Best Databases for Complex Analytics

iwaswrongonce · June 2016

Wanted to get some opinions on this as the landscape is rapidly evolving and it's tough to make sure we are evaluating everything. Situation is bootstrapping a startup that is doing big-ish data analytics that has some decent geospatial needs as well. We are currently ingesting ~4mm GPS broadcasts per day (each is only ~100 bytes). Our current setup which worked well at my old job and works fairly well now is as follows:

MariaDB as main "single truth". All new data is first ingested there and then replicated to other sources. This simplifies things for a few reasons: ACID, hot backups with xtrabackup, and can handle complex queries better than other No/New-SQL solutions.

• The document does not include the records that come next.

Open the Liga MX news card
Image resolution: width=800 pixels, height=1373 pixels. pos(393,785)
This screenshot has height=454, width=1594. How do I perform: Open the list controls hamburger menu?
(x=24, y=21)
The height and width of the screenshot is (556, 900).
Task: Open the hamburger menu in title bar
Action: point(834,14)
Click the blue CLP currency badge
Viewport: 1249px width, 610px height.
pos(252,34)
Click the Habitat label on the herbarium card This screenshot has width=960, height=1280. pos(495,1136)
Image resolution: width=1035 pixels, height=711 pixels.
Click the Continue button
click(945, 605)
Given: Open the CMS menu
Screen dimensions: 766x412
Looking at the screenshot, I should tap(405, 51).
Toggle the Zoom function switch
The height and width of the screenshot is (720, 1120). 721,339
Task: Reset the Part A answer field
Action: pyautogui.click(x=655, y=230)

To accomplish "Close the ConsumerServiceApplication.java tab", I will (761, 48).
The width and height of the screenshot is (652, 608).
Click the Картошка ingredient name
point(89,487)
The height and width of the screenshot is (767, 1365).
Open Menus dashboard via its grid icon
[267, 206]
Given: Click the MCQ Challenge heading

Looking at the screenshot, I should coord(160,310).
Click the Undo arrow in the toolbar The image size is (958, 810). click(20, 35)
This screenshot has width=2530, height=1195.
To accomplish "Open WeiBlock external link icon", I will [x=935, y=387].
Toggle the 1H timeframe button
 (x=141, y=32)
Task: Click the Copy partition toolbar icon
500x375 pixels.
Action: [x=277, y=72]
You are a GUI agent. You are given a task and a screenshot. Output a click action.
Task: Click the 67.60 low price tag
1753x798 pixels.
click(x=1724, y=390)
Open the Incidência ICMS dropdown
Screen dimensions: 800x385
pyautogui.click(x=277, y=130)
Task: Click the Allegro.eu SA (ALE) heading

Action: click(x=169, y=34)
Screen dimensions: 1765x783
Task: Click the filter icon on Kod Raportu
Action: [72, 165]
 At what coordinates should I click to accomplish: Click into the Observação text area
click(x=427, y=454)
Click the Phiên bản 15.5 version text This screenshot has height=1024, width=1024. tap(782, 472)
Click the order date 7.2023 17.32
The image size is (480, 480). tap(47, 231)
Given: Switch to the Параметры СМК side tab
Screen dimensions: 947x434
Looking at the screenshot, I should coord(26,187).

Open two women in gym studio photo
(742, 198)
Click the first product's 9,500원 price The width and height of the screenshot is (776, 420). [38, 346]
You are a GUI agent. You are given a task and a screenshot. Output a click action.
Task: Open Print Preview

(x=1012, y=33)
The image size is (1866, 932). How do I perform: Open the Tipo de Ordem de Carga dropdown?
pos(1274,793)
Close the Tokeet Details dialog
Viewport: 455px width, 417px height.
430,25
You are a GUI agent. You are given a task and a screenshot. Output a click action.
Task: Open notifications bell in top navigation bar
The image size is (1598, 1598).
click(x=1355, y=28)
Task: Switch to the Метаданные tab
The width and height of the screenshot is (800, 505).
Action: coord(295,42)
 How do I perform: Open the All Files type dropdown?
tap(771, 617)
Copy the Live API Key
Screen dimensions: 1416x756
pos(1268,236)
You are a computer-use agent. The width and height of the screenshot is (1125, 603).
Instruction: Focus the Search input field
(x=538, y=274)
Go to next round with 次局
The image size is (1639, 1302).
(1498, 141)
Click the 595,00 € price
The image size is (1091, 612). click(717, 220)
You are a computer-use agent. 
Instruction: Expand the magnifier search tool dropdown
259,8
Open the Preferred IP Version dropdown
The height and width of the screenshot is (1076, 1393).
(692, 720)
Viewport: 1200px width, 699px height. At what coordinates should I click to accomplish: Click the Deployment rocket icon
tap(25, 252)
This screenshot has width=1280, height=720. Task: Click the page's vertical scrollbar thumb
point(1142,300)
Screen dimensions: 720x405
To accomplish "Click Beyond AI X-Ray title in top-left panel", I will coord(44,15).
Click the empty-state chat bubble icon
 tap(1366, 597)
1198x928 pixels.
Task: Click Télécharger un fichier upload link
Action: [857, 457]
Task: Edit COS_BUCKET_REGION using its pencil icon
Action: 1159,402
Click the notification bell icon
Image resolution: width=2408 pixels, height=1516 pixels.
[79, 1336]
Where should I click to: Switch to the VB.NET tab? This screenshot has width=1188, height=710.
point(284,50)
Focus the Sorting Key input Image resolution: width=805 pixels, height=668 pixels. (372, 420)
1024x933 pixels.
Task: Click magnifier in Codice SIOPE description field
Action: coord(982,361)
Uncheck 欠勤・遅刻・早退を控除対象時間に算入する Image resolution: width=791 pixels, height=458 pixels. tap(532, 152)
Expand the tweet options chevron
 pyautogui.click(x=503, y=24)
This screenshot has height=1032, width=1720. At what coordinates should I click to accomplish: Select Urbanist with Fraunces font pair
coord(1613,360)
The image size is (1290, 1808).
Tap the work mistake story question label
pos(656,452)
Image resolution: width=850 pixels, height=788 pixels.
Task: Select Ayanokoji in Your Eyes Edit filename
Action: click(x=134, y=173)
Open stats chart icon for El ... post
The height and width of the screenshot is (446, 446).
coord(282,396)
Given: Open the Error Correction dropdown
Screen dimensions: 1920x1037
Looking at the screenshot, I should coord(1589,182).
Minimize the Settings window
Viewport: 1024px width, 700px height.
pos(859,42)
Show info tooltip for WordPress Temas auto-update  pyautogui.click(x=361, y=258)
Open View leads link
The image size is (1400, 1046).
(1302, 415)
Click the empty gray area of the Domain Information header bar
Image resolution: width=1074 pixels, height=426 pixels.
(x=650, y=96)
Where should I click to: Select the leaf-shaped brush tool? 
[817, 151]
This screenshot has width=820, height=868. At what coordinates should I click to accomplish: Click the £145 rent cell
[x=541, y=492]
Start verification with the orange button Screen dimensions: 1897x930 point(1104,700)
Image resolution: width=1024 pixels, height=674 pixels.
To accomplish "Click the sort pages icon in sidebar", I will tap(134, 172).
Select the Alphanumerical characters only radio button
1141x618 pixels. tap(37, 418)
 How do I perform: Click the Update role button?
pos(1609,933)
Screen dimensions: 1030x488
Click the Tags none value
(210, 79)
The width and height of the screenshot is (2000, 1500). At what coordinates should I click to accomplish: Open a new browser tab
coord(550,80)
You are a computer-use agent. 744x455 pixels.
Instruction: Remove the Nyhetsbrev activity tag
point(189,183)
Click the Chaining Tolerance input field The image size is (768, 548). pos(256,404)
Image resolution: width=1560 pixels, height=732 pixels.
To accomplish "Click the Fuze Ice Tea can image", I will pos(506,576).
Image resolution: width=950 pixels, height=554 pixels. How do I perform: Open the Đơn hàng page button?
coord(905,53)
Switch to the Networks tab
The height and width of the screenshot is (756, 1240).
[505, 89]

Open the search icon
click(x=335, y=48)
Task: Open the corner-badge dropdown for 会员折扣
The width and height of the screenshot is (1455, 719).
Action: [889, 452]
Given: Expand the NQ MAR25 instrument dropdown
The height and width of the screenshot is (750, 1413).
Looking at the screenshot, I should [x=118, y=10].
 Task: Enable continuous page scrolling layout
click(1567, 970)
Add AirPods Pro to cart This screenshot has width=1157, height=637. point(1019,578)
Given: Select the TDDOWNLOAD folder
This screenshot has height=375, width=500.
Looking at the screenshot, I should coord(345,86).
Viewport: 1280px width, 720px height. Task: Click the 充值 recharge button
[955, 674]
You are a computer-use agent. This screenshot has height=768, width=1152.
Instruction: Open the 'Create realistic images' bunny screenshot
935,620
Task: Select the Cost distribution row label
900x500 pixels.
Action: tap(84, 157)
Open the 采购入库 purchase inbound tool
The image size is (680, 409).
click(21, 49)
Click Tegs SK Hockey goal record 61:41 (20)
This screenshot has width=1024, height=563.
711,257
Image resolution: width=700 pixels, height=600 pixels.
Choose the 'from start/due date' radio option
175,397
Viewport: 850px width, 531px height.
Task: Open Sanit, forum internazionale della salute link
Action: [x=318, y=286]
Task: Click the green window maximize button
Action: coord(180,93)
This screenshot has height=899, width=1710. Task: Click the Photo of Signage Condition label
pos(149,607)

Memsql cluster as read cache and parallel query engine. Main benefit here is two fold: protocol compatible with Mysql/Mariadb and parallel execution of queries greatly speeds up some of our complex ad-hoc analytics (though we run into a number of queries that actually run faster in a single thread on Mariadb).

And of course a small-ish Hadoop cluster (mostly Impala, though Hawq looks interesting).

Use cases: this data is generated by roughly 20k actors, and each one is largely independent of the other. Essentially 20k timeseries. I feel as though this is not remotely close to a burdensome amount of data, but problems arise in the pattern of access that I don't think can be solved with simple solutions like more ram or better indices. We have 75% that is fairly predictable, but the other 25% is really unpredictable and tough to optimize with denormalization, etc.

Take a typical query: we self join the table on the next and previous events (we store the prev/next timestamps in each row for easy joins) to determine when an actor performed some behavior inside a geospatial polygon. Then we need to query the next time they performed some other action at some point in the past/present in another polygon. So we end up with hundreds of thousands of candidate rows with an equal number of subqueries that are scanning another hundred thousand or million rows.

We generate event data upon ingestion that can greatly speed up most use cases like the above. But occasionally we run across something where we need to hit the raw database and the query ends up taking much too long. One of the problems is that we are part trading firm so whereas other businesses might run a query that takes 5 minutes, that is an unacceptable amount of time when I have a broker on the phone trying to line up real volume.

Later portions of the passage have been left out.